LLM Safety Evaluations Lack Robustness
ICML 2026 Position paper — the current LLM safety-evaluation pipeline lacks robustness across dataset curation, red-teaming, generation, and judging.
Created Jul 1, 2026 - Last updated: Jul 7, 2026
Tim Beyer, Sophie Xhonneux, Simon Geisler, Gauthier Gidel, Leo Schwinn, Stephan Günnemann — full title: “Position: LLM-Safety Evaluations Lack Robustness,” Forty-third International Conference on Machine Learning (ICML 2026), Position Paper track. Verified via the paper’s arXiv listing (arXiv:2503.02574, revised May 2026) and multiple independent citations confirming ICML 2026 acceptance. Full author list (six, including Stephan Günnemann, not captured by the original note’s “et al.”) confirmed from the arXiv metadata.
Core Contribution
An ICML Position paper — an argued stance rather than a new method or benchmark. The claim: current LLM safety-alignment research is hindered by “many intertwined sources of noise” — small datasets, methodological inconsistencies, and unreliable evaluation setups — to the point that it can be impossible to fairly compare attacks and defenses across papers, which slows genuine progress even as the leaderboard-style literature grows. The contribution is a systematic diagnosis of where that noise enters the pipeline, not a fix.
Method
Not an empirical study in the “here’s a new benchmark” sense — a systematic critique structured around four stages of the LLM safety-evaluation pipeline, with issues and practical impact identified at each:
- Dataset curation — small, often idiosyncratically constructed harmful-prompt datasets create reliability problems for comparing results across papers; what counts as a representative or sufficient harm-category sample is inconsistent field-wide.
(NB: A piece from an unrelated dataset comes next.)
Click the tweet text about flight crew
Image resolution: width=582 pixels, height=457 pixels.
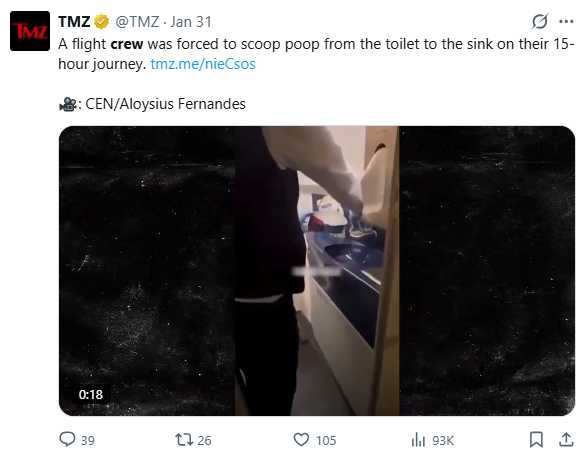[316, 54]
- Automated red-teaming optimization — methodological inconsistencies in how attack-search methods are tuned and reported (e.g., search budget, hyperparameters, stopping criteria) make attack-strength claims hard to compare fairly between papers.
- Response generation — inconsistent generation procedures (sampling temperature, number of attempts, refusal-detection heuristics) affect reproducibility of “attack success” numbers across labs.
- Response evaluation / LLM-as-judge — reliance on LLM judges to grade whether a response was “harmful” introduces its own unreliability, since judge models have their own biases, inconsistencies, and sensitivity to prompt phrasing.
The authors propose a set of guidelines aimed at reducing noise and bias at each stage for future attack/defense papers, while explicitly acknowledging practical constraints (cost, dataset availability) behind why the field ended up here.
Limitations
- Position papers set an agenda; they don’t close it. This paper diagnoses the problem precisely but doesn’t hand the field a ready-made fixed benchmark or evaluation protocol to adopt wholesale — the proposed guidelines are recommendations, not a new standard that’s already been validated at scale.
- Being a critique of evaluation methodology rather than a new attack or defense, it can’t be used as a technique to build on directly — it’s a rigor bar to hold other work (including my own) against, not a method contribution.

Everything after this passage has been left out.